1. Visa Processes

The appropriate visa required to enter the United States to study for a Master’s degree is the F1 student visa. Before you apply for an F1 visa at a U.S. Embassy or Consulate you must ensure that the school you wish to enroll in is a Student and Exchange Visitor Program (SEVP)-certified school.  This is mostly the case for all accredited schools. Among other things, your school will provide you with a document called “form I20”. This form details out everything about your program of study including the duration of study and means of funding. To obtain the form I20 from your school, you must first fill out the declaration of finance form.

  • Declaration of Finances: Before the form I20 is issued to you, you will have to provide proof of financials to your school for them to verify that you can take care of your educational needs including tuition for at least the first year of your degree program. If you have been awarded any forms of scholarship, they will be deducted from the total amount of financials you will be required to prove. After submitting the declaration of finance, an original copy of the form I20 will be mailed you. This form also has a SEVIS ID that is uniquely assigned to the applicant. This SEVIS ID will be required when making your online SEVIS payment.
  • SEVIS Fees: Once you are accepted into a U.S. school you plan to attend, you will be enrolled in the Student and Exchange Visitor Information System (SEVIS). This is a web-based system used by the Department of Homeland Security (DHS) to maintain information on all F1 students in the United States. Before the visa interview, you must fill an online form called “form I-901” and pay the SEVIS I-901 Fee. Payments can be made by check, money order, or Western Union Quick Pay. The first two payment options must be done by someone with a bank account in the states or currently in the states. You will be set to go to your Visa Appointment 2 to 3 days after your payment has posted. And remember to print the I-901 Payment Confirmation online before going for your visa interview.


  • Visa Interview

This is country specific and so I will not talk much about it. However, the most fundamental things to take with you for your visa appointment are:

a.Passport: This must be valid for travel to the United States and for at least six months beyond your period of stay in the  United States

b. Nonimmigrant Visa Application, Form DS-160 confirmation page

c. Application fee payment receipt

d. Photo

e. Certificate of Eligibility for Nonimmigrant (F-1) Student Status-For Academic and Language Students, Form I-20

f. Transcripts, diplomas, degrees, or certificates from schools you attended; and

g. Standardized test scores required by your U.S. school;

h. Your intent to depart the United States upon completion of the course of study; and

i. How you will pay all educational, living and travel costs

Now, the duration of visa granted varies. I do not know what procedure the Consular follow to grant visas as well as the duration of stay. From other international students including myself, the visa granted covers up to the duration of stay specified on your form I-20. You will be able to re-apply for a new visa if you do not finish your program within the specified number of years. Some students are also given shorter visa duration than the duration of their program of study and are required to renew their visas as and when needed.
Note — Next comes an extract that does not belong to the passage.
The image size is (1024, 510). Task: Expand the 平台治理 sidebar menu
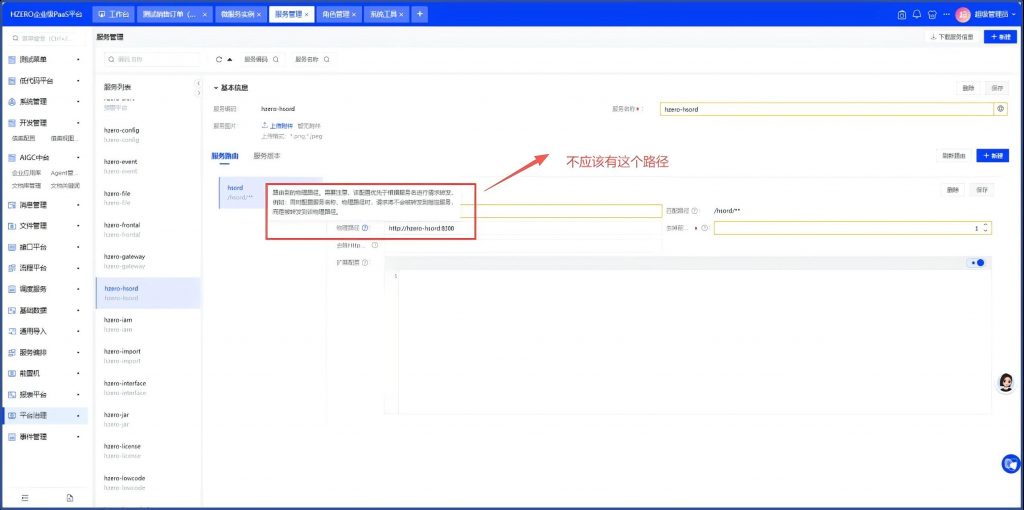click(44, 415)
There is something called “Optional Practical Training (OPT)” which gives an international student the authority to stay and work in the U.S. for a year after your Master’s degree program. Students who pursue Science, Technology, Engineering, and Math education (STEM) courses are entitled to an extension of work authorization for additional 24 months. I will take more about OPT and STEM in a different section.  It is possible to live in the states during your OPT period on an expired visa. However, in the event that you have to go to your home country during the OPT period, you will be required to obtain a new visa for re-entry into the United States.
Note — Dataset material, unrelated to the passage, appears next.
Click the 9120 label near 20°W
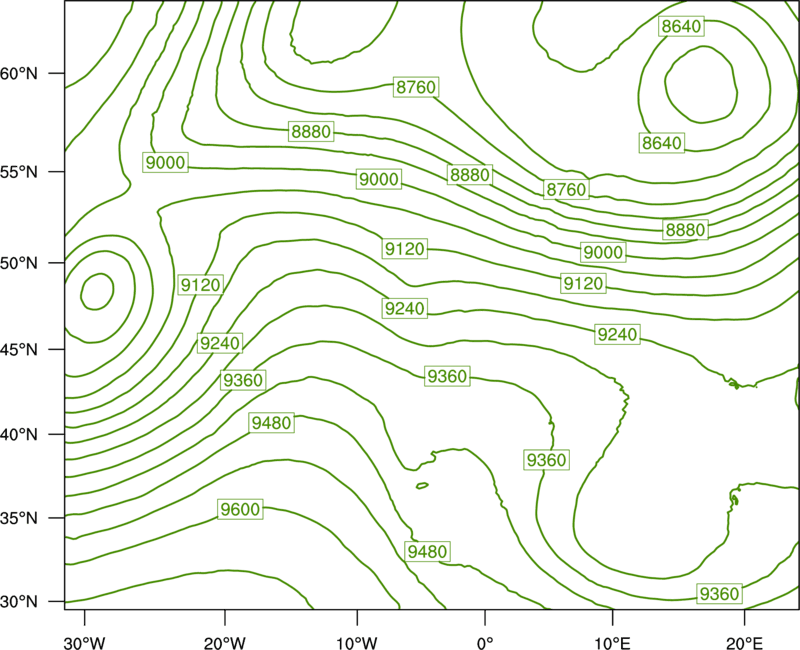Image resolution: width=800 pixels, height=650 pixels. pos(201,285)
NOTE: Please cross check with your local embassy to make sure that you have all the required documents. Do not only rely on this information. I will not be responsible for failure to do additional research before working on your visa processes.



2. Housing

It may be advisable to arrange your housing before leaving your home country except you have plans of where you will be staying for the first few days upon your arrival in the United States. Your school may provide you with a list of on-campus and off-campus apartments. Either of them is a good option. While on-campus apartments may be ideal, they may also be more expensive and may come with meal plans to purchase. Some dormitories do not give you the flexibility to cook your own meals. However, when opting for an off-campus apartment, consider its accessibility to campus, public transport etc. Especially in rural or suburban areas, public transport accessibility may be limited.  You may join groups for incoming international students on Facebook to share ideas and learn more from others.

A major site for temporary apartments is Craigslist, they have listings in almost all the states. This website may be useful for your off-campus apartments search but you should also be very diligent as there may be scams on this website as well.



3. Getting Ready to Travel

Inform your school of your arrival date in the U.S. Get a few warm clothes when traveling around winter time (January ish). Some families (host families) volunteer to host international students for their first few days in the U.S., find out from the international students’ office if this service is offered in your school. Also, take some contact numbers from your school for emergencies such as getting stranded at the airport. Gather all the documents presented at your local embassy. You may be required to present them again for immigration purposes.



4. Arrival in the U.S.

You may be asked a few more questions at the airport by the immigration officers and asked to show your I-20 and other documents. Also, don’t be afraid to ask questions or ask for help at the airport when stranded.